**DATA SECTION:**
-------------------------

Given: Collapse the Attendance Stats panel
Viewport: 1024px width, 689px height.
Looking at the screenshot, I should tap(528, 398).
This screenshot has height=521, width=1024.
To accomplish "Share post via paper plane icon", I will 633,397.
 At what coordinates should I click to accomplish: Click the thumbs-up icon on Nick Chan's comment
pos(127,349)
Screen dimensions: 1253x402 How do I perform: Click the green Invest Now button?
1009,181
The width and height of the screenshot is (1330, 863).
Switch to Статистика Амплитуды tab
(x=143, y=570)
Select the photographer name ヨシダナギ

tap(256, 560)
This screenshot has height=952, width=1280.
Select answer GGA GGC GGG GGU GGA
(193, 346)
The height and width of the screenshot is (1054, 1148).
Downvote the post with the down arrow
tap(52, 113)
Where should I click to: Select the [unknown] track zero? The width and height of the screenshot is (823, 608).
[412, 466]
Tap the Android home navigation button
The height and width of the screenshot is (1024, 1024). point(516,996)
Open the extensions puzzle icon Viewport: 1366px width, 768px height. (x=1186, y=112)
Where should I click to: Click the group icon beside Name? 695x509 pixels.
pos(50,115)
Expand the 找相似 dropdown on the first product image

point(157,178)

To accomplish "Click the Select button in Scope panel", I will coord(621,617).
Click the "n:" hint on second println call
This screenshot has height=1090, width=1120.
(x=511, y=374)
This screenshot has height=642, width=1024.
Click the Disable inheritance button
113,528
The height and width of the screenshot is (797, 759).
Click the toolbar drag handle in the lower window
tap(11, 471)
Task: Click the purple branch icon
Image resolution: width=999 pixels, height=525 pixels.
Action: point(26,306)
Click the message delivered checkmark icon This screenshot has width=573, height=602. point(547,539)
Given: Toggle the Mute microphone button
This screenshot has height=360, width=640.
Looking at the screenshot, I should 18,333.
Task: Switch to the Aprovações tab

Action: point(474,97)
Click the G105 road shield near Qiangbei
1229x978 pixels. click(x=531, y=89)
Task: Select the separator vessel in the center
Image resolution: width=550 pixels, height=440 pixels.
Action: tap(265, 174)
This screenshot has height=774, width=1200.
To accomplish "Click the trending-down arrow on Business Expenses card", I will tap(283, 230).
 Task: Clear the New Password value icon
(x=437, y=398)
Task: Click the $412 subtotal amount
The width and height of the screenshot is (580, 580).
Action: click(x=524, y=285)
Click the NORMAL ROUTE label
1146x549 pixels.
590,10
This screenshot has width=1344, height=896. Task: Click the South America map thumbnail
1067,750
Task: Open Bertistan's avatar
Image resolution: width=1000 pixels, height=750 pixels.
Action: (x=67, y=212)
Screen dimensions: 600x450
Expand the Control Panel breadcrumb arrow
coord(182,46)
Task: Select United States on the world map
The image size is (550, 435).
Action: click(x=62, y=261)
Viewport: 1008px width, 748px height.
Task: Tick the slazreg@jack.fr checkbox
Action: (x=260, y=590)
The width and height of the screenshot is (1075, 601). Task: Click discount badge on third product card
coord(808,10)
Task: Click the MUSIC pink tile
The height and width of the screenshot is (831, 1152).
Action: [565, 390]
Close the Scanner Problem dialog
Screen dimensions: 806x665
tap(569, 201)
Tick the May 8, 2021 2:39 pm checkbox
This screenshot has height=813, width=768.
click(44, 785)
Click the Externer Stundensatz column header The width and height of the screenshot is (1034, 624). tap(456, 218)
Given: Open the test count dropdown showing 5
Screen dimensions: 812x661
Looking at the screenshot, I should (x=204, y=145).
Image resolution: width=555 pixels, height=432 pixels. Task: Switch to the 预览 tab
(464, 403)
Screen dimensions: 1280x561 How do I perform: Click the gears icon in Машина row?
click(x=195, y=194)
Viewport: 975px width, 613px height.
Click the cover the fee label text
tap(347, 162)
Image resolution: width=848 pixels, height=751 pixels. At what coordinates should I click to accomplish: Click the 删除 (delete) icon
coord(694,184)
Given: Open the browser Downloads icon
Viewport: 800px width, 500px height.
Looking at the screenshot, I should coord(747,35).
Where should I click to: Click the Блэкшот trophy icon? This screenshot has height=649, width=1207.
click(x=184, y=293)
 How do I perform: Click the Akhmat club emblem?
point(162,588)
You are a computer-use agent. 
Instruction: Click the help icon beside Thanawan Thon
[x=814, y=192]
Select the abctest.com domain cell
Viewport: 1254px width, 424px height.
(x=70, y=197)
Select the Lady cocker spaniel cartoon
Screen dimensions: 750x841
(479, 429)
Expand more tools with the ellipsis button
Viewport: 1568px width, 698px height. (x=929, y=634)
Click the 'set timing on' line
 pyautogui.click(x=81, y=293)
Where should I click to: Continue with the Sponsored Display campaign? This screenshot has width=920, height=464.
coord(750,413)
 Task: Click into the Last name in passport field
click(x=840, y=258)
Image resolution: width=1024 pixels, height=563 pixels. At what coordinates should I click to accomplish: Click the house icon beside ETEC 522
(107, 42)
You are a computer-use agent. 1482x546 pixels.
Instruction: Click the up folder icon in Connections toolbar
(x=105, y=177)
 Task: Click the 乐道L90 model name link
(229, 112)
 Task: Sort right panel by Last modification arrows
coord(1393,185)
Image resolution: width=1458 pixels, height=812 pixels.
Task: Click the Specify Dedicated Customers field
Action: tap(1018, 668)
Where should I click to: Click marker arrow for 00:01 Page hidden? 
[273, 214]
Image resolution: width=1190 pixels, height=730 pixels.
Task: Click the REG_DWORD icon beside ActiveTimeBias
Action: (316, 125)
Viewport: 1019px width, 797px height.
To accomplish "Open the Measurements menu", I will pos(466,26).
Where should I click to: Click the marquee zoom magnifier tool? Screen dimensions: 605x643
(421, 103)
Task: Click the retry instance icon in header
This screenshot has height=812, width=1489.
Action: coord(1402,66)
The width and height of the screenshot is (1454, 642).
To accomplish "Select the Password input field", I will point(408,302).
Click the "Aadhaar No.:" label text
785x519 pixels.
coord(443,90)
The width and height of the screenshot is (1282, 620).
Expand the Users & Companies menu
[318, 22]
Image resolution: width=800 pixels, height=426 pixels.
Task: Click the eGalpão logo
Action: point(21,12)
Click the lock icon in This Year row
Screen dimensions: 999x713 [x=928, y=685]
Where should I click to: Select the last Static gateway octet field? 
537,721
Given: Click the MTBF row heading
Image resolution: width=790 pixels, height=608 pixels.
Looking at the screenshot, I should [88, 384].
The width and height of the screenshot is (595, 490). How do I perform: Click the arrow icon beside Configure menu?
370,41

-------------------------

**EXERCISE INSTRUCTIONS:** Write out every entry once more, precisely as it stands.

**YOUR RESPONSE:**
Given: Collapse the Attendance Stats panel
Viewport: 1024px width, 689px height.
Looking at the screenshot, I should tap(528, 398).
This screenshot has height=521, width=1024.
To accomplish "Share post via paper plane icon", I will 633,397.
 At what coordinates should I click to accomplish: Click the thumbs-up icon on Nick Chan's comment
pos(127,349)
Screen dimensions: 1253x402 How do I perform: Click the green Invest Now button?
1009,181
The width and height of the screenshot is (1330, 863).
Switch to Статистика Амплитуды tab
(x=143, y=570)
Select the photographer name ヨシダナギ

tap(256, 560)
This screenshot has height=952, width=1280.
Select answer GGA GGC GGG GGU GGA
(193, 346)
The height and width of the screenshot is (1054, 1148).
Downvote the post with the down arrow
tap(52, 113)
Where should I click to: Select the [unknown] track zero? The width and height of the screenshot is (823, 608).
[412, 466]
Tap the Android home navigation button
The height and width of the screenshot is (1024, 1024). point(516,996)
Open the extensions puzzle icon Viewport: 1366px width, 768px height. (x=1186, y=112)
Where should I click to: Click the group icon beside Name? 695x509 pixels.
pos(50,115)
Expand the 找相似 dropdown on the first product image

point(157,178)

To accomplish "Click the Select button in Scope panel", I will coord(621,617).
Click the "n:" hint on second println call
This screenshot has height=1090, width=1120.
(x=511, y=374)
This screenshot has height=642, width=1024.
Click the Disable inheritance button
113,528
The height and width of the screenshot is (797, 759).
Click the toolbar drag handle in the lower window
tap(11, 471)
Task: Click the purple branch icon
Image resolution: width=999 pixels, height=525 pixels.
Action: point(26,306)
Click the message delivered checkmark icon This screenshot has width=573, height=602. point(547,539)
Given: Toggle the Mute microphone button
This screenshot has height=360, width=640.
Looking at the screenshot, I should 18,333.
Task: Switch to the Aprovações tab

Action: point(474,97)
Click the G105 road shield near Qiangbei
1229x978 pixels. click(x=531, y=89)
Task: Select the separator vessel in the center
Image resolution: width=550 pixels, height=440 pixels.
Action: tap(265, 174)
This screenshot has height=774, width=1200.
To accomplish "Click the trending-down arrow on Business Expenses card", I will tap(283, 230).
 Task: Clear the New Password value icon
(x=437, y=398)
Task: Click the $412 subtotal amount
The width and height of the screenshot is (580, 580).
Action: click(x=524, y=285)
Click the NORMAL ROUTE label
1146x549 pixels.
590,10
This screenshot has width=1344, height=896. Task: Click the South America map thumbnail
1067,750
Task: Open Bertistan's avatar
Image resolution: width=1000 pixels, height=750 pixels.
Action: (x=67, y=212)
Screen dimensions: 600x450
Expand the Control Panel breadcrumb arrow
coord(182,46)
Task: Select United States on the world map
The image size is (550, 435).
Action: click(x=62, y=261)
Viewport: 1008px width, 748px height.
Task: Tick the slazreg@jack.fr checkbox
Action: (x=260, y=590)
The width and height of the screenshot is (1075, 601). Task: Click discount badge on third product card
coord(808,10)
Task: Click the MUSIC pink tile
The height and width of the screenshot is (831, 1152).
Action: [565, 390]
Close the Scanner Problem dialog
Screen dimensions: 806x665
tap(569, 201)
Tick the May 8, 2021 2:39 pm checkbox
This screenshot has height=813, width=768.
click(44, 785)
Click the Externer Stundensatz column header The width and height of the screenshot is (1034, 624). tap(456, 218)
Given: Open the test count dropdown showing 5
Screen dimensions: 812x661
Looking at the screenshot, I should (x=204, y=145).
Image resolution: width=555 pixels, height=432 pixels. Task: Switch to the 预览 tab
(464, 403)
Screen dimensions: 1280x561 How do I perform: Click the gears icon in Машина row?
click(x=195, y=194)
Viewport: 975px width, 613px height.
Click the cover the fee label text
tap(347, 162)
Image resolution: width=848 pixels, height=751 pixels. At what coordinates should I click to accomplish: Click the 删除 (delete) icon
coord(694,184)
Given: Open the browser Downloads icon
Viewport: 800px width, 500px height.
Looking at the screenshot, I should coord(747,35).
Where should I click to: Click the Блэкшот trophy icon? This screenshot has height=649, width=1207.
click(x=184, y=293)
 How do I perform: Click the Akhmat club emblem?
point(162,588)
You are a computer-use agent. 
Instruction: Click the help icon beside Thanawan Thon
[x=814, y=192]
Select the abctest.com domain cell
Viewport: 1254px width, 424px height.
(x=70, y=197)
Select the Lady cocker spaniel cartoon
Screen dimensions: 750x841
(479, 429)
Expand more tools with the ellipsis button
Viewport: 1568px width, 698px height. (x=929, y=634)
Click the 'set timing on' line
 pyautogui.click(x=81, y=293)
Where should I click to: Continue with the Sponsored Display campaign? This screenshot has width=920, height=464.
coord(750,413)
 Task: Click into the Last name in passport field
click(x=840, y=258)
Image resolution: width=1024 pixels, height=563 pixels. At what coordinates should I click to accomplish: Click the house icon beside ETEC 522
(107, 42)
You are a computer-use agent. 1482x546 pixels.
Instruction: Click the up folder icon in Connections toolbar
(x=105, y=177)
 Task: Click the 乐道L90 model name link
(229, 112)
 Task: Sort right panel by Last modification arrows
coord(1393,185)
Image resolution: width=1458 pixels, height=812 pixels.
Task: Click the Specify Dedicated Customers field
Action: tap(1018, 668)
Where should I click to: Click marker arrow for 00:01 Page hidden? 
[273, 214]
Image resolution: width=1190 pixels, height=730 pixels.
Task: Click the REG_DWORD icon beside ActiveTimeBias
Action: (316, 125)
Viewport: 1019px width, 797px height.
To accomplish "Open the Measurements menu", I will pos(466,26).
Where should I click to: Click the marquee zoom magnifier tool? Screen dimensions: 605x643
(421, 103)
Task: Click the retry instance icon in header
This screenshot has height=812, width=1489.
Action: coord(1402,66)
The width and height of the screenshot is (1454, 642).
To accomplish "Select the Password input field", I will point(408,302).
Click the "Aadhaar No.:" label text
785x519 pixels.
coord(443,90)
The width and height of the screenshot is (1282, 620).
Expand the Users & Companies menu
[318, 22]
Image resolution: width=800 pixels, height=426 pixels.
Task: Click the eGalpão logo
Action: point(21,12)
Click the lock icon in This Year row
Screen dimensions: 999x713 [x=928, y=685]
Where should I click to: Select the last Static gateway octet field? 
537,721
Given: Click the MTBF row heading
Image resolution: width=790 pixels, height=608 pixels.
Looking at the screenshot, I should [88, 384].
The width and height of the screenshot is (595, 490). How do I perform: Click the arrow icon beside Configure menu?
370,41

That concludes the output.